TEXTE
•••

L'information sur les formulants nous semble aussi extrêmement importante. Vous savez sans doute que les formulants sont des substances chimiques qui peuvent représenter jusqu'à 90 p. 100 du produit antiparasitaire. On les utilise pour rendre le pesticide plus puissant ou plus facile à utiliser, et ils peuvent avoir un effet cumulatif ou synergique lorsqu'ils sont mélangés à l'ingrédient actif. Autrement dit, ils peuvent rendre l'ingrédient actif encore plus puissant ou encore plus toxique.
Aux États-Unis, plus de 26 p. 100 des formulants sont considérés comme dangereux pour la santé ou pour l'environnement. Il est donc obligatoire que les pesticides portent une étiquette disant ceci: «Ce produit contient l'ingrédient inerte toxique (nom du produit).» Au Canada, il n'y a pas d'obligation de ce genre. Si un enfant est empoisonné par un pesticide domestique, ou par un produit utilisé sur un animal familier, par exemple, le médecin pourrait avoir beaucoup de mal à établir quel en était le vecteur ou quel était le produit inerte.
Depuis que l'EPA a commencé à exiger des détenteurs d'homologations qu'ils inscrivent sur l'étiquette les produits inertes dangereux du point de vue toxicologique, l'emploi des produits inertes dont l'indication est obligatoire a diminué de 86 p. 100, passant de 57 produits en 1987 à 8 produits en 1997. Ce règlement a démontré qu'il pouvait inciter les fabricants industriels à retirer ces formulants de leurs produits, puisque les consommateurs peuvent désormais choisir entre les produits contenant des formulants toxiques et les autres au moment de l'achat.

•••

DONNÉES FOURNIES

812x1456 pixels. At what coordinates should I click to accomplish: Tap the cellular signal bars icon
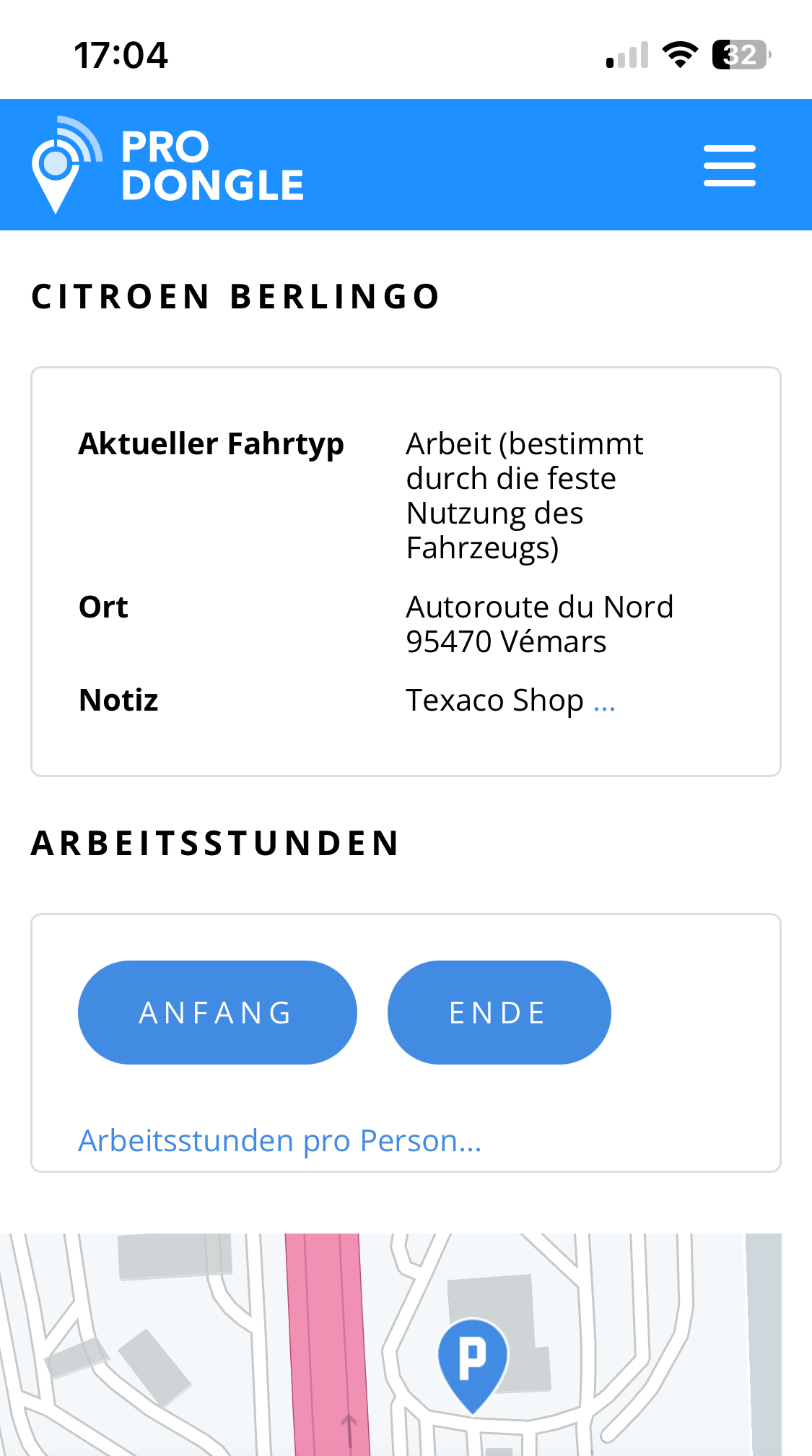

•••

TÂCHES À RÉALISER
(1) Répondez à ces questions d'après le texte sur les formulants de pesticides :
(a) Quelle part d'un produit antiparasitaire les formulants peuvent-ils représenter au maximum ?
(b) Aux États-Unis, quelle proportion des formulants est jugée dangereuse pour la santé ou pour l'environnement ?
(c) Combien de produits inertes à indication obligatoire étaient employés en 1987, et combien en 1997 ?
(2) Reprenez le texte sur les formulants de pesticides après sa dernière phrase et poursuivez-le.

RÉPONSES ATTENDUES
(1)
(a) Jusqu'à 90 p. 100.
(b) Plus de 26 p. 100.
(c) 57 produits en 1987 et 8 produits en 1997.

(2)
Or, au Canada, les formulants sont protégés et considérés comme des informations commerciales confidentielles. Malheureusement, la disposition permettant d'invoquer l'information commerciale confidentielle ne disparaîtra pas avec la nouvelle loi sur les produits antiparasitaires. Nous croyons au contraire que les formulants ne devraient pas être considérés comme de l'information commerciale confidentielle et que la divulgation de leur composition devrait être obligatoire.
Nous sommes également préoccupés par l'évaluation des expositions et le manque d'information. Prenons, par exemple, l'eau potable. Une étude du Conseil de recherche national des États-Unis démontre que les bébés et les enfants consomment jusqu'à sept fois plus d'eau que les adultes, en milligramme par kilogramme de poids corporel. Cette étude fait un certain nombre de recommandations sur l'évaluation de l'exposition, afin que l'on tienne compte de ce facteur.
L'eau est une importante cause d'exposition aux pesticides pour de nombreux enfants. Pourtant, à en croire le témoignage de M. Shantora devant votre comité, aucun contrôle systémique de l'eau n'est effectué au Canada par un ministère ou un organisme de quelque ordre de gouvernement que ce soit. C'est inacceptable. Comment, en l'absence de ces données, la Dre Franklin peut-elle étudier l'exposition totale globale, comme l'exige la FQPA des États-Unis, qui a entraîné l'adoption d'un certain nombre de politiques visant à protéger les enfants?
Il a été prouvé qu'un certain nombre de pesticides sont présents dans l'eau de puits. La U.S. Pesticides in Groundwater Database examine les données relatives à 68 000 puits dans 45 États. Des pesticides ont été relevés dans l'eau de plus de 16 000 puits dans 42 États. Dans près de 10 000 de ces puits, les concentrations dépassaient les normes de l'EPA pour l'eau potable. Le seul relevé dont M. Shantora avait eu connaissance au Canada—l'analyse de l'eau de puits de 1988 en Ontario—avait constaté la présence d'atrazine à une concentration de 210 parties par milliard, soit 40 fois la norme canadienne, fixée pour ce produit à cinq parties par milliard. De plus, l'atrazine a été trouvée dans 30 p. 100 des échantillons d'eau de pluie prélevés en Europe.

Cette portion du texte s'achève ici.